= Beginning of Section =
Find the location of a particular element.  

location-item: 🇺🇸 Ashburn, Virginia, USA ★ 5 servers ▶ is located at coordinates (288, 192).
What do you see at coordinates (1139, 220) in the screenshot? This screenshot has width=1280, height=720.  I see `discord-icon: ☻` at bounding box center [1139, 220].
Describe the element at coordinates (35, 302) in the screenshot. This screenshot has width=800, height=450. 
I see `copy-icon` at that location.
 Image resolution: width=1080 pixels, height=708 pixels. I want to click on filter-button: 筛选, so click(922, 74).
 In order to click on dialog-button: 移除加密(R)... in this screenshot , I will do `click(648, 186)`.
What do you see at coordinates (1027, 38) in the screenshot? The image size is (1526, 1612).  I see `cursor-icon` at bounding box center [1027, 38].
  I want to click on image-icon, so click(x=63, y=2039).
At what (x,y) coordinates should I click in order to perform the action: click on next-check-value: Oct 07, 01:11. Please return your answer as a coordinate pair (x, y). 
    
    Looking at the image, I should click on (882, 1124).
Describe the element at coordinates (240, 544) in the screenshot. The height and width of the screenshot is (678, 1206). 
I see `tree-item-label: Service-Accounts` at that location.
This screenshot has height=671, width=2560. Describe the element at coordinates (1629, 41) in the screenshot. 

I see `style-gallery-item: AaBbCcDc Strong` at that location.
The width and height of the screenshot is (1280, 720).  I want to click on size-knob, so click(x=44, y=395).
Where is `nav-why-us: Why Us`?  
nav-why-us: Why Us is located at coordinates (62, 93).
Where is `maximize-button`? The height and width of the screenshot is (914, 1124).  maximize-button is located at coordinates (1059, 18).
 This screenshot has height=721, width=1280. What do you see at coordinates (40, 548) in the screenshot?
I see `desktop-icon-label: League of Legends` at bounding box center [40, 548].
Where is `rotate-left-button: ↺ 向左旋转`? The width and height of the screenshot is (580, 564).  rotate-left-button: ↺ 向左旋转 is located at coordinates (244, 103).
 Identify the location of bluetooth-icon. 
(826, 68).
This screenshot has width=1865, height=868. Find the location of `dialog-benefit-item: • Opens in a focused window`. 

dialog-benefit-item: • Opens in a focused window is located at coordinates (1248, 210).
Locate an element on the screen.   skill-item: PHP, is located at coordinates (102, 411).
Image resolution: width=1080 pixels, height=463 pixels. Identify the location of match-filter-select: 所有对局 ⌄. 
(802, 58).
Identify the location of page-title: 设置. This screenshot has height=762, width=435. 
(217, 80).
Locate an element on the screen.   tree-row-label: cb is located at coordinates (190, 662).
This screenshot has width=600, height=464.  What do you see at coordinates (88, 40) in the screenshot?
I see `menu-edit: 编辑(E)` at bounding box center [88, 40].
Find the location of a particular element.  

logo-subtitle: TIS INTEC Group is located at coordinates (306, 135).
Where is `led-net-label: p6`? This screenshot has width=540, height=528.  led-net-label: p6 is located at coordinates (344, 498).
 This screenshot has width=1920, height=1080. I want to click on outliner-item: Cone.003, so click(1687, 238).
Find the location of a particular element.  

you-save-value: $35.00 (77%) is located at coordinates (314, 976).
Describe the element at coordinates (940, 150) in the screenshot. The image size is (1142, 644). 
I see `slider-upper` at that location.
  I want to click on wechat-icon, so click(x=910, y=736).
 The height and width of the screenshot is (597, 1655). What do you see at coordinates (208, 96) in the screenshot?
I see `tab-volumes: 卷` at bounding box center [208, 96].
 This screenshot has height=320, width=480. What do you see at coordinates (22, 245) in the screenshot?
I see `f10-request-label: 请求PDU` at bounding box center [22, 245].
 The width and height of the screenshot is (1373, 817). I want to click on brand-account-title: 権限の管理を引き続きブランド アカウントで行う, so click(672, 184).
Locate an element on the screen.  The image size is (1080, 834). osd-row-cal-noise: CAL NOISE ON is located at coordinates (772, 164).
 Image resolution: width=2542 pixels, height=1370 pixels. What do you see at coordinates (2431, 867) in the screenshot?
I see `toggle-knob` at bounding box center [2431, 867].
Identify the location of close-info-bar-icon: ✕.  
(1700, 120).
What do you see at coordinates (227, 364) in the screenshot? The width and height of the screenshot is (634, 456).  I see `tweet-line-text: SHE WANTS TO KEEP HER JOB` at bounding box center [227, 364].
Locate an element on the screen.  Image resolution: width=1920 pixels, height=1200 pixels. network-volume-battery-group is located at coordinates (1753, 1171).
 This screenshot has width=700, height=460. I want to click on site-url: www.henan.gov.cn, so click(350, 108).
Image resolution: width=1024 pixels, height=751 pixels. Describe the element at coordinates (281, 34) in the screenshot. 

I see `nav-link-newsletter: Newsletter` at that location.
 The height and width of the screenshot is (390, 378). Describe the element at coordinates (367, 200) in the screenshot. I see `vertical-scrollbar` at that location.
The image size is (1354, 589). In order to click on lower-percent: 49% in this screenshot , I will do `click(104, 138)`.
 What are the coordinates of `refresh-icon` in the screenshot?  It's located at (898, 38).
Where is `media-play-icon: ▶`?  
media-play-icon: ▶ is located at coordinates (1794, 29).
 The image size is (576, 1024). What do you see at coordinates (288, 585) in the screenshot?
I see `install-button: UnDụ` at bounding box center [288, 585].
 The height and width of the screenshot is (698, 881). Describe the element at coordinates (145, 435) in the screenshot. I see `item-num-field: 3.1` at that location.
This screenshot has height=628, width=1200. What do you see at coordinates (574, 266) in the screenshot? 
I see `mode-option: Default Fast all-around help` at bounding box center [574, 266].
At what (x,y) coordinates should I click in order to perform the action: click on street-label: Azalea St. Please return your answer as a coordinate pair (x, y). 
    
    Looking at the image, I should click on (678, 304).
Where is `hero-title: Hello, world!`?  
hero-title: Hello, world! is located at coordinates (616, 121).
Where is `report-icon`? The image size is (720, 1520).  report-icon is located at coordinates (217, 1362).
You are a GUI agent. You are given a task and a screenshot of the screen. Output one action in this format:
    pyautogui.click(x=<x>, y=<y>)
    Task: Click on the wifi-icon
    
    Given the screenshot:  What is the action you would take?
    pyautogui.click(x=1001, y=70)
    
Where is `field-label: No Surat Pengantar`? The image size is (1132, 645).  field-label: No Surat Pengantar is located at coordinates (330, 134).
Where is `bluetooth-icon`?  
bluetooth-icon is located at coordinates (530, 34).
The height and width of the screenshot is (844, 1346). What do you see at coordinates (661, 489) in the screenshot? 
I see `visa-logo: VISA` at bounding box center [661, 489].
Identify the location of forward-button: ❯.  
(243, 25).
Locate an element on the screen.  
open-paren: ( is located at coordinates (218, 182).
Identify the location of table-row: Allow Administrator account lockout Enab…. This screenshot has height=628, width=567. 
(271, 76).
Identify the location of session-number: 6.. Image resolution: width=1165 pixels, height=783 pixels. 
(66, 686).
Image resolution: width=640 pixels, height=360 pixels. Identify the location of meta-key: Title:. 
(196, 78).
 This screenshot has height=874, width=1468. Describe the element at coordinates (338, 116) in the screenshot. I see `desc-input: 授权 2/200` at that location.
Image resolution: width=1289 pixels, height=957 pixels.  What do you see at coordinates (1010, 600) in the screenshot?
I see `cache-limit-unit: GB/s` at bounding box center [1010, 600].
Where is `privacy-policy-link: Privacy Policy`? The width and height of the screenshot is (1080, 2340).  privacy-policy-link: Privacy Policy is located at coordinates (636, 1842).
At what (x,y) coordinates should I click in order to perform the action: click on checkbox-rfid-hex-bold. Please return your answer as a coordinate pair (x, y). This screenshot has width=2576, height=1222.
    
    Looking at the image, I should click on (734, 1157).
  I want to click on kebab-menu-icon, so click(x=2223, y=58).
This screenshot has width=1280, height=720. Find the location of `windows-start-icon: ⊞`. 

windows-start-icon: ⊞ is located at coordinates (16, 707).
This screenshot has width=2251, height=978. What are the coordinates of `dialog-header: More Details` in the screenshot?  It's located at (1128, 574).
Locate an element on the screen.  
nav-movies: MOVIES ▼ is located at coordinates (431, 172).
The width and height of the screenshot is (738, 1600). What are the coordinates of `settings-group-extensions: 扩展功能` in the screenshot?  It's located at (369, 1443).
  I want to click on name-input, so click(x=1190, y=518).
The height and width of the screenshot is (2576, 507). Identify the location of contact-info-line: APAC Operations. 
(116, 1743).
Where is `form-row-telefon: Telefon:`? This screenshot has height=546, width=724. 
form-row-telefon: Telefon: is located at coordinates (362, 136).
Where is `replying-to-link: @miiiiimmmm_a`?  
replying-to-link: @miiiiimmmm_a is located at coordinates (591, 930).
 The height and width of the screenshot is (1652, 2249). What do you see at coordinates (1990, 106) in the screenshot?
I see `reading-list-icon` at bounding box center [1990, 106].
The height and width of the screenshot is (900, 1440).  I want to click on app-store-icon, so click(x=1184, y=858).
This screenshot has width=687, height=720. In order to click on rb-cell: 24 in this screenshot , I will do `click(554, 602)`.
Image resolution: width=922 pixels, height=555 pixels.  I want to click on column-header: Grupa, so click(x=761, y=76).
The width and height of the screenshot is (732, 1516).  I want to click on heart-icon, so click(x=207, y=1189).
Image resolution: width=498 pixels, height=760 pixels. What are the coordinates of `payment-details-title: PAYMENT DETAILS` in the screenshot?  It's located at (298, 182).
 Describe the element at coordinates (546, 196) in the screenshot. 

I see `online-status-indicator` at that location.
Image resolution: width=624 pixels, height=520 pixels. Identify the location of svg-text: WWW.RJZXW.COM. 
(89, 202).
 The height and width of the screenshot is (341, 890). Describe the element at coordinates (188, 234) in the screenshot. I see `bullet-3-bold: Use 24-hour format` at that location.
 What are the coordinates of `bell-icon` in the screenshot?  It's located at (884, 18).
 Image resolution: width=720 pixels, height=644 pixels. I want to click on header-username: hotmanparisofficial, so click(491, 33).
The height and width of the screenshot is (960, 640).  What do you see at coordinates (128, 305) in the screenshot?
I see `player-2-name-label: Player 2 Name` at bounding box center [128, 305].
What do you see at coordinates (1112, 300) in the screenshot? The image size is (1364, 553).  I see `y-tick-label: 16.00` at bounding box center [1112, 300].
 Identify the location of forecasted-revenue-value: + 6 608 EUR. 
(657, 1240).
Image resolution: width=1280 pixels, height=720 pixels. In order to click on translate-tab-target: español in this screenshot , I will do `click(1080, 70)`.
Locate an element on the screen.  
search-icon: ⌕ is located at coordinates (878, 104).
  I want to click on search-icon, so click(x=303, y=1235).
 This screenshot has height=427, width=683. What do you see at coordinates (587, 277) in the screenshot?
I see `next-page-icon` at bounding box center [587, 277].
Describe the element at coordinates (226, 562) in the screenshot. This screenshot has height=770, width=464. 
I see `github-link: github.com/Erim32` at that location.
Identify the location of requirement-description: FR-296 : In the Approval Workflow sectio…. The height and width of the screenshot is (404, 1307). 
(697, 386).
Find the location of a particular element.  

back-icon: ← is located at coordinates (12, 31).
= End of Section =
EXERCISE BRIEF: Copy these lines word for word, starting with the first line and ending with the line that contains "What do you see at coordinates (1027, 38)".

SOLUTION:
Find the location of a particular element.  

location-item: 🇺🇸 Ashburn, Virginia, USA ★ 5 servers ▶ is located at coordinates (288, 192).
What do you see at coordinates (1139, 220) in the screenshot? This screenshot has width=1280, height=720.  I see `discord-icon: ☻` at bounding box center [1139, 220].
Describe the element at coordinates (35, 302) in the screenshot. This screenshot has width=800, height=450. 
I see `copy-icon` at that location.
 Image resolution: width=1080 pixels, height=708 pixels. I want to click on filter-button: 筛选, so click(922, 74).
 In order to click on dialog-button: 移除加密(R)... in this screenshot , I will do `click(648, 186)`.
What do you see at coordinates (1027, 38) in the screenshot? The image size is (1526, 1612).  I see `cursor-icon` at bounding box center [1027, 38].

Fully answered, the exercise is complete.